For one thing, it would demonstrate her savvy and professionalism in hosting the GOP front-runner on her 9 p.m. program The Kelly File—letting the media-political complex know that, per all those Godfather movies, it was business, not personal, when she dared to ask the reality show mogul to account for the torrent of misogynistic blather that had spewed over the years from his very own mouth.

It would also suggest that aspiring President Trump, for all his post-debate whining about the tough questions he was forced to field—to say nothing of his childish crack to CNN’s Don Lemon that many interpreted as a none-too-veiled reference to Kelly’s hormones—is a grownup of sorts who can play in the political NFL.

For another thing, it would—in the muggy doldrums of August, not traditionally a month for must-see TV—be a ratings bonanza, reasserting Kelly’s primacy in Fox News’s prime-time lineup.

Given the surprisingly ugly feedback from some viewers in the cable channel’s conservative base, will Kelly feel any pressure to go easy on Trump—or, for that matter, any of his Republican rivals? I doubt it.

A combative former litigator for a white-shoe Washington law firm, Kelly may or may not be as sympathetic to the Republican agenda as some of her on-air colleagues, but that hasn’t prevented her from skewering Karl Rove and Dick Cheney in a couple of notable close encounters.

Kelly has certainly betrayed no public signs of being intimidated—even though the nasty ad hominem attacks on Twitter and elsewhere couldn’t have been pleasant.

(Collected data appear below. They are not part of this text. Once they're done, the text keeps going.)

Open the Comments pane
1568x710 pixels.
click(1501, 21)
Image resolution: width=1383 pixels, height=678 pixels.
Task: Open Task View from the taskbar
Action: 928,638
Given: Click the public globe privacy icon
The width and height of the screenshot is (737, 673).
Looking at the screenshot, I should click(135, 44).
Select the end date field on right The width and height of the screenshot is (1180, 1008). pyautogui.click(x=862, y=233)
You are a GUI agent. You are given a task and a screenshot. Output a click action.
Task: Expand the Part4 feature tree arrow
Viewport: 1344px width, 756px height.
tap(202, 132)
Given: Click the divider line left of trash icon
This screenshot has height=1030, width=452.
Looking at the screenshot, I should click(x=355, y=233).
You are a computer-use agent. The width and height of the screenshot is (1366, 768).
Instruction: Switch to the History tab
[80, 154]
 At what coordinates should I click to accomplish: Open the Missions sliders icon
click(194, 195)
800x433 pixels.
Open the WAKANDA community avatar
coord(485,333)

As she declared on her show the Monday after the August 6 debate, “I certainly will not apologize for doing good journalism…This is a tough business, and it’s time now to move forward.”

Nobody—least of all me—needs to tell Kelly’s boss and mentor, Fox News Chairman Roger Ailes, what makes for compelling showmanship, especially in the political sphere.

It was Ailes, let’s not forget, who, as George H.W. Bush’s media consultant, orchestrated the rhetorical roundhouse punch at Dan Rather during the 1988 campaign.

The then-CBS anchorman tried to nail the vice president on the Iran-Contra scandal, and Bush struck back (prompted by Ailes) with a brutal reference to Rather’s on-air tantrum and walk-out from the Evening News set—leaving seven minutes of dead air—because of an overlong tennis match.

Surely the famously pugnacious Ailes could offer some helpful pointers to Kelly for a Trump back-and-forth.

For similar reasons, I am skeptical of various accounts—notably Trump’s —that imply that Ailes has been especially conciliatory toward the front-runner in the aftermath of the dustup with Kelly.

Or—as per one intriguing scenario advanced by a source at a rival cable outlet—that Ailes has essentially surrendered to the real estate billionaire, allowing Trump to call the tune in his relationship with Fox News.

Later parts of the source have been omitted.